Excerpt to read:

[Start of section]

Leading Scientists Urge Ban On Developing ‘Mirror-Image’ Bacteria – Slashdot
An anonymous reader quotes a report from Science Magazine: It would be a nightmare lab leak: Synthetic bacteria escape the petri dish and unleash a global plague that life on Earth is incapable of defending itself against. That’s the concern raised by a group of eminent researchers in a Policy Forum published online today in Science. The commentary’s 38 authors, from a broad range of disciplines, argue that governments worldwide should prohibit research and funding aimed at creating so-called mirror-image bacteria whose chemical makeup differs in a fundamental way from that of naturally existing organisms.

[End of section]

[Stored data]

[Start of section]

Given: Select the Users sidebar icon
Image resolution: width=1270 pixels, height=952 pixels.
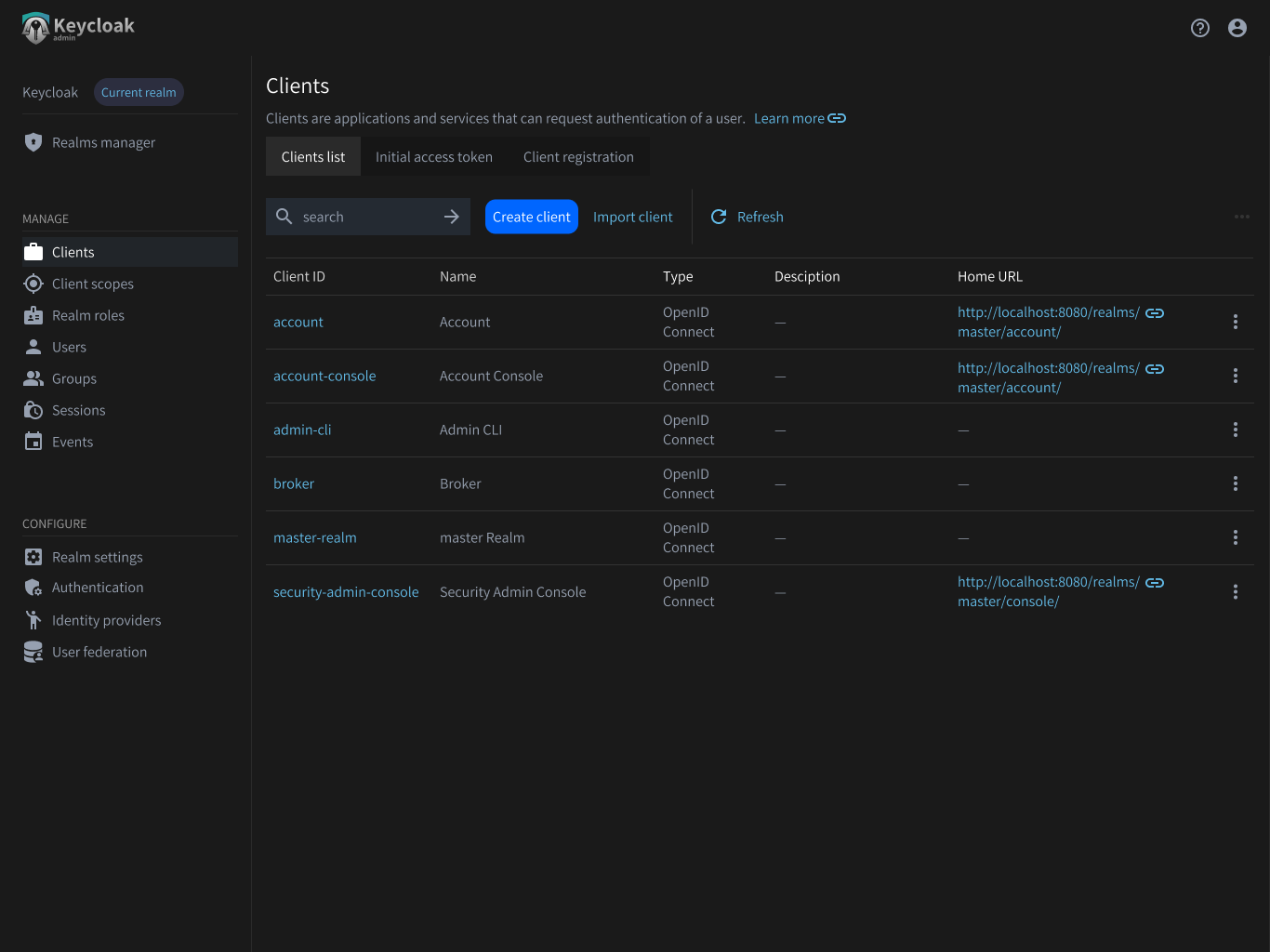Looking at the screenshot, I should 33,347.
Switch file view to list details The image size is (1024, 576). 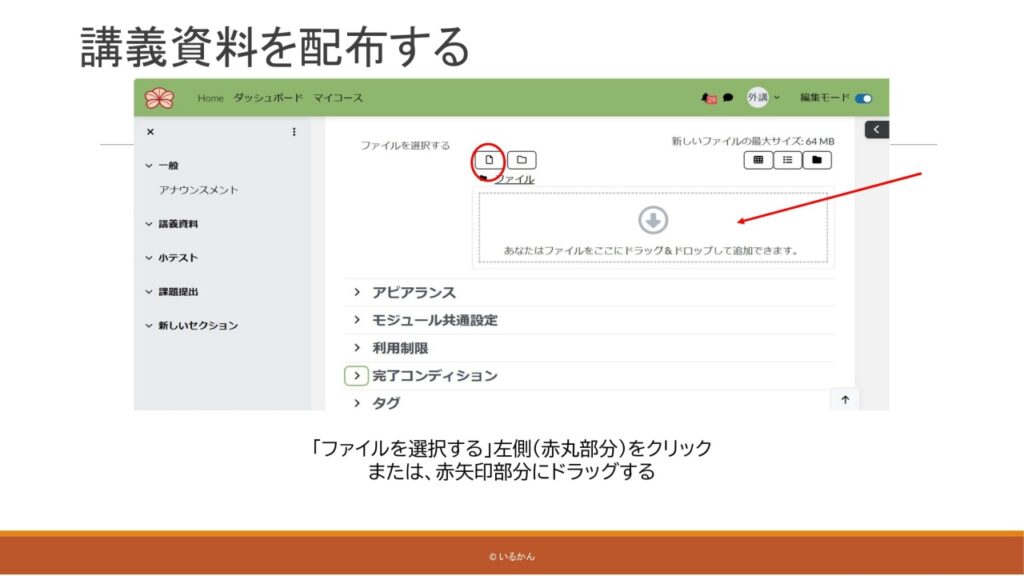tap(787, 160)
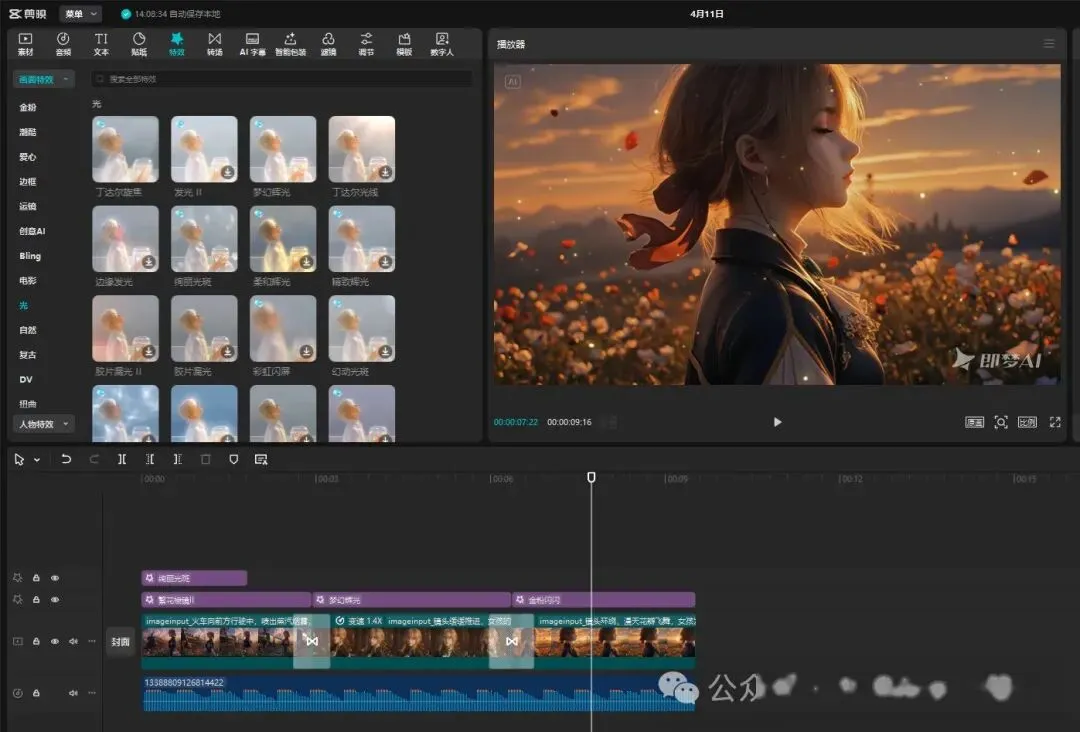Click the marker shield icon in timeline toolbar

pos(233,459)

[End of section]

What to work on:
• 1. Please condense the paragraph of the mirror-bacteria excerpt that begins "An anonymous reader quotes" into a short bulleted list that keeps its main facts.
• 2. Reproduce the passage from the mirror-bacteria excerpt word for word, beginning at the words "Leading Scientists Urge" and stopping after "naturally existing organisms.".

Outputs for the tasks:
• 1.
- The report comes from Science Magazine.
- The feared scenario is a lab leak in which synthetic bacteria escape and unleash a global plague that life on Earth cannot defend itself against.
- The concern appears in a Policy Forum published online in Science.
- The forum has 38 authors from a broad range of disciplines.
- They argue that governments worldwide should prohibit research and funding aimed at creating mirror-image bacteria, whose chemical makeup differs fundamentally from that of naturally existing organisms.

• 2.
Leading Scientists Urge Ban On Developing ‘Mirror-Image’ Bacteria – Slashdot
An anonymous reader quotes a report from Science Magazine: It would be a nightmare lab leak: Synthetic bacteria escape the petri dish and unleash a global plague that life on Earth is incapable of defending itself against. That’s the concern raised by a group of eminent researchers in a Policy Forum published online today in Science. The commentary’s 38 authors, from a broad range of disciplines, argue that governments worldwide should prohibit research and funding aimed at creating so-called mirror-image bacteria whose chemical makeup differs in a fundamental way from that of naturally existing organisms.